Collected data:
☆ ☆ ☆ ☆
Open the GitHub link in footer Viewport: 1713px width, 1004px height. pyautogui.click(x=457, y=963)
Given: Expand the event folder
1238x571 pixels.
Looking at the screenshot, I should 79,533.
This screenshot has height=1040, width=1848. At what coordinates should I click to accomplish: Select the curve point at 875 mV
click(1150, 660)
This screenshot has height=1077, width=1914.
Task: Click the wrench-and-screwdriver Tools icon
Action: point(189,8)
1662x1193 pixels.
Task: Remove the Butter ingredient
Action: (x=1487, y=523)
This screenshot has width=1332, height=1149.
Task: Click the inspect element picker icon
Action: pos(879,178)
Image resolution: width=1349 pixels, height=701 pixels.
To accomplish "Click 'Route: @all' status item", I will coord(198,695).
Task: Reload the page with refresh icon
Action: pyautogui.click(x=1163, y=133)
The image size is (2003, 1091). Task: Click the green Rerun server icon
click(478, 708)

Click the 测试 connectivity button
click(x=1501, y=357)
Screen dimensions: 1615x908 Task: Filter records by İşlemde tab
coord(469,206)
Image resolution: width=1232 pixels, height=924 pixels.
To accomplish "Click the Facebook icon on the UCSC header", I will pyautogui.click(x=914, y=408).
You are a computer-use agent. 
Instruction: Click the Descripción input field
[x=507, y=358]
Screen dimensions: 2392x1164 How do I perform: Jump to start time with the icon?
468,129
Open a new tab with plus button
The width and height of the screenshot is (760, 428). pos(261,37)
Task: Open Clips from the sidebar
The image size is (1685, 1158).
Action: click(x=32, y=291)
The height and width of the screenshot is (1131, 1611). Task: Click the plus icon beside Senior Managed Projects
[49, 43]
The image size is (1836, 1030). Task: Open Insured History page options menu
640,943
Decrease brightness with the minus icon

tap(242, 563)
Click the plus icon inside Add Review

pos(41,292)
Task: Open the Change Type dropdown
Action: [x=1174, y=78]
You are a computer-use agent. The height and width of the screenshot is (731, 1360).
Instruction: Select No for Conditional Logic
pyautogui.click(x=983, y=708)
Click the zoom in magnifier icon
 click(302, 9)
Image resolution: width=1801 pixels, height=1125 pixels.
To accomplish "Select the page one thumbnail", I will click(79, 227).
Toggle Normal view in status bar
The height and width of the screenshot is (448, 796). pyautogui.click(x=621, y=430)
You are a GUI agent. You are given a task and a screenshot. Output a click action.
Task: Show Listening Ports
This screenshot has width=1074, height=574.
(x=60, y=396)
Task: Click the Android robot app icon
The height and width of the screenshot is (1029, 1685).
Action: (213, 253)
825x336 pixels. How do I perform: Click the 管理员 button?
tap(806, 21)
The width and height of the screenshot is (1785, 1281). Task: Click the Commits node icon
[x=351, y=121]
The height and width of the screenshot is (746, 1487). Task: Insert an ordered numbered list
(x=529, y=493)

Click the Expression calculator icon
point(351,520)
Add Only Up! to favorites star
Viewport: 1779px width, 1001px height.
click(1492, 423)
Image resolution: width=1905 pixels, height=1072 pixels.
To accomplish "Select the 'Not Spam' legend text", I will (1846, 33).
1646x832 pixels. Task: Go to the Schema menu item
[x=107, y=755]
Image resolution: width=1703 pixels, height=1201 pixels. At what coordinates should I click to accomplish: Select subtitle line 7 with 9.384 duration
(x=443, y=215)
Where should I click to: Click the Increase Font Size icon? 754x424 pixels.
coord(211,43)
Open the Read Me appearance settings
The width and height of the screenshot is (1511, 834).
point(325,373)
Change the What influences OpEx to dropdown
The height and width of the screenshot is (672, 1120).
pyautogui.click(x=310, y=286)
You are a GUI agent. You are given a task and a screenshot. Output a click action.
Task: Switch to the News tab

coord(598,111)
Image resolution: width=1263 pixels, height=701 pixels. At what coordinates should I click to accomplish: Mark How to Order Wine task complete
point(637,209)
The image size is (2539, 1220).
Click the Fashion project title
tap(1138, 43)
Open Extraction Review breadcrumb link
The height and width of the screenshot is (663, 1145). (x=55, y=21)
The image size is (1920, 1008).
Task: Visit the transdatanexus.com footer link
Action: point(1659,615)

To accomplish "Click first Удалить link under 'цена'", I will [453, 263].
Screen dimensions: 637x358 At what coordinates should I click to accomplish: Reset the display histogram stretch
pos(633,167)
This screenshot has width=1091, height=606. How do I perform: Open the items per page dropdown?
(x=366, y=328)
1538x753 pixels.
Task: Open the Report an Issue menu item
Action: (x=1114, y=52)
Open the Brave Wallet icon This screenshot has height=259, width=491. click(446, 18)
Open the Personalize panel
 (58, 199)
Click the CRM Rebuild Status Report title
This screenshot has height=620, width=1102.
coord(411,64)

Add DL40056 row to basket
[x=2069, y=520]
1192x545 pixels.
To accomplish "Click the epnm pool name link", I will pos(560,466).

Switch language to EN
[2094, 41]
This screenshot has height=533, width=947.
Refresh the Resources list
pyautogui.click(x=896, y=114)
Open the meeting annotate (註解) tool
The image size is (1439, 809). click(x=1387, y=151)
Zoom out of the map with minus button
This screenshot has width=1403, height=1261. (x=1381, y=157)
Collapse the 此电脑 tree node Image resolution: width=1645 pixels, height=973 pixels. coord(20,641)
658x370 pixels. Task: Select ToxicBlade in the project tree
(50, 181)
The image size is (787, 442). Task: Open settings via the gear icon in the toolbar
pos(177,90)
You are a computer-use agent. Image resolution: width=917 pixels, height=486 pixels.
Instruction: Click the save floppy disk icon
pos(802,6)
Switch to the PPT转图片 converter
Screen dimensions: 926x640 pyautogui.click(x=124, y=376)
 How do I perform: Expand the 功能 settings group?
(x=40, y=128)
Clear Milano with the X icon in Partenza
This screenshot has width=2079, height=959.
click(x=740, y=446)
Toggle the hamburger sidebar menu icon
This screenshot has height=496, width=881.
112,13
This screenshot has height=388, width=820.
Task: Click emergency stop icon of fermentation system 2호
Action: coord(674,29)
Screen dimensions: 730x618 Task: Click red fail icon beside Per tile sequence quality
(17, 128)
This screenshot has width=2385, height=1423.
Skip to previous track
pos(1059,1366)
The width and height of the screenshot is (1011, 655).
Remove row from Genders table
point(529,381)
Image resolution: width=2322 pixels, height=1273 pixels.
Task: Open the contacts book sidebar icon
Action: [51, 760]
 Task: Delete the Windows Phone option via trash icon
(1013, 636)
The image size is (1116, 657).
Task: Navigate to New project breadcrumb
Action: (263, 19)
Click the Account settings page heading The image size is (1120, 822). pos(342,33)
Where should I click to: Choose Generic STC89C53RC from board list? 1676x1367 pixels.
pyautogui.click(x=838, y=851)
☆ ☆ ☆ ☆
■ Action item ■
The full set of entries should be transcribed exactly.

■ Response ■
Open the GitHub link in footer Viewport: 1713px width, 1004px height. pyautogui.click(x=457, y=963)
Given: Expand the event folder
1238x571 pixels.
Looking at the screenshot, I should 79,533.
This screenshot has height=1040, width=1848. At what coordinates should I click to accomplish: Select the curve point at 875 mV
click(1150, 660)
This screenshot has height=1077, width=1914.
Task: Click the wrench-and-screwdriver Tools icon
Action: point(189,8)
1662x1193 pixels.
Task: Remove the Butter ingredient
Action: (x=1487, y=523)
This screenshot has width=1332, height=1149.
Task: Click the inspect element picker icon
Action: pos(879,178)
Image resolution: width=1349 pixels, height=701 pixels.
To accomplish "Click 'Route: @all' status item", I will coord(198,695).
Task: Reload the page with refresh icon
Action: pyautogui.click(x=1163, y=133)
The image size is (2003, 1091). Task: Click the green Rerun server icon
click(478, 708)

Click the 测试 connectivity button
click(x=1501, y=357)
Screen dimensions: 1615x908 Task: Filter records by İşlemde tab
coord(469,206)
Image resolution: width=1232 pixels, height=924 pixels.
To accomplish "Click the Facebook icon on the UCSC header", I will pyautogui.click(x=914, y=408).
You are a computer-use agent. 
Instruction: Click the Descripción input field
[x=507, y=358]
Screen dimensions: 2392x1164 How do I perform: Jump to start time with the icon?
468,129
Open a new tab with plus button
The width and height of the screenshot is (760, 428). pos(261,37)
Task: Open Clips from the sidebar
The image size is (1685, 1158).
Action: click(x=32, y=291)
The height and width of the screenshot is (1131, 1611). Task: Click the plus icon beside Senior Managed Projects
[49, 43]
The image size is (1836, 1030). Task: Open Insured History page options menu
640,943
Decrease brightness with the minus icon

tap(242, 563)
Click the plus icon inside Add Review

pos(41,292)
Task: Open the Change Type dropdown
Action: [x=1174, y=78]
You are a computer-use agent. The height and width of the screenshot is (731, 1360).
Instruction: Select No for Conditional Logic
pyautogui.click(x=983, y=708)
Click the zoom in magnifier icon
 click(302, 9)
Image resolution: width=1801 pixels, height=1125 pixels.
To accomplish "Select the page one thumbnail", I will click(79, 227).
Toggle Normal view in status bar
The height and width of the screenshot is (448, 796). pyautogui.click(x=621, y=430)
You are a GUI agent. You are given a task and a screenshot. Output a click action.
Task: Show Listening Ports
This screenshot has width=1074, height=574.
(x=60, y=396)
Task: Click the Android robot app icon
The height and width of the screenshot is (1029, 1685).
Action: (213, 253)
825x336 pixels. How do I perform: Click the 管理员 button?
tap(806, 21)
The width and height of the screenshot is (1785, 1281). Task: Click the Commits node icon
[x=351, y=121]
The height and width of the screenshot is (746, 1487). Task: Insert an ordered numbered list
(x=529, y=493)

Click the Expression calculator icon
point(351,520)
Add Only Up! to favorites star
Viewport: 1779px width, 1001px height.
click(1492, 423)
Image resolution: width=1905 pixels, height=1072 pixels.
To accomplish "Select the 'Not Spam' legend text", I will (1846, 33).
1646x832 pixels. Task: Go to the Schema menu item
[x=107, y=755]
Image resolution: width=1703 pixels, height=1201 pixels. At what coordinates should I click to accomplish: Select subtitle line 7 with 9.384 duration
(x=443, y=215)
Where should I click to: Click the Increase Font Size icon? 754x424 pixels.
coord(211,43)
Open the Read Me appearance settings
The width and height of the screenshot is (1511, 834).
point(325,373)
Change the What influences OpEx to dropdown
The height and width of the screenshot is (672, 1120).
pyautogui.click(x=310, y=286)
You are a GUI agent. You are given a task and a screenshot. Output a click action.
Task: Switch to the News tab

coord(598,111)
Image resolution: width=1263 pixels, height=701 pixels. At what coordinates should I click to accomplish: Mark How to Order Wine task complete
point(637,209)
The image size is (2539, 1220).
Click the Fashion project title
tap(1138, 43)
Open Extraction Review breadcrumb link
The height and width of the screenshot is (663, 1145). (x=55, y=21)
The image size is (1920, 1008).
Task: Visit the transdatanexus.com footer link
Action: point(1659,615)

To accomplish "Click first Удалить link under 'цена'", I will [453, 263].
Screen dimensions: 637x358 At what coordinates should I click to accomplish: Reset the display histogram stretch
pos(633,167)
This screenshot has width=1091, height=606. How do I perform: Open the items per page dropdown?
(x=366, y=328)
1538x753 pixels.
Task: Open the Report an Issue menu item
Action: (x=1114, y=52)
Open the Brave Wallet icon This screenshot has height=259, width=491. click(446, 18)
Open the Personalize panel
 (58, 199)
Click the CRM Rebuild Status Report title
This screenshot has height=620, width=1102.
coord(411,64)

Add DL40056 row to basket
[x=2069, y=520]
1192x545 pixels.
To accomplish "Click the epnm pool name link", I will pos(560,466).

Switch language to EN
[2094, 41]
This screenshot has height=533, width=947.
Refresh the Resources list
pyautogui.click(x=896, y=114)
Open the meeting annotate (註解) tool
The image size is (1439, 809). click(x=1387, y=151)
Zoom out of the map with minus button
This screenshot has width=1403, height=1261. (x=1381, y=157)
Collapse the 此电脑 tree node Image resolution: width=1645 pixels, height=973 pixels. coord(20,641)
658x370 pixels. Task: Select ToxicBlade in the project tree
(50, 181)
The image size is (787, 442). Task: Open settings via the gear icon in the toolbar
pos(177,90)
You are a computer-use agent. Image resolution: width=917 pixels, height=486 pixels.
Instruction: Click the save floppy disk icon
pos(802,6)
Switch to the PPT转图片 converter
Screen dimensions: 926x640 pyautogui.click(x=124, y=376)
 How do I perform: Expand the 功能 settings group?
(x=40, y=128)
Clear Milano with the X icon in Partenza
This screenshot has width=2079, height=959.
click(x=740, y=446)
Toggle the hamburger sidebar menu icon
This screenshot has height=496, width=881.
112,13
This screenshot has height=388, width=820.
Task: Click emergency stop icon of fermentation system 2호
Action: coord(674,29)
Screen dimensions: 730x618 Task: Click red fail icon beside Per tile sequence quality
(17, 128)
This screenshot has width=2385, height=1423.
Skip to previous track
pos(1059,1366)
The width and height of the screenshot is (1011, 655).
Remove row from Genders table
point(529,381)
Image resolution: width=2322 pixels, height=1273 pixels.
Task: Open the contacts book sidebar icon
Action: [51, 760]
 Task: Delete the Windows Phone option via trash icon
(1013, 636)
The image size is (1116, 657).
Task: Navigate to New project breadcrumb
Action: (263, 19)
Click the Account settings page heading The image size is (1120, 822). pos(342,33)
Where should I click to: Choose Generic STC89C53RC from board list? 1676x1367 pixels.
pyautogui.click(x=838, y=851)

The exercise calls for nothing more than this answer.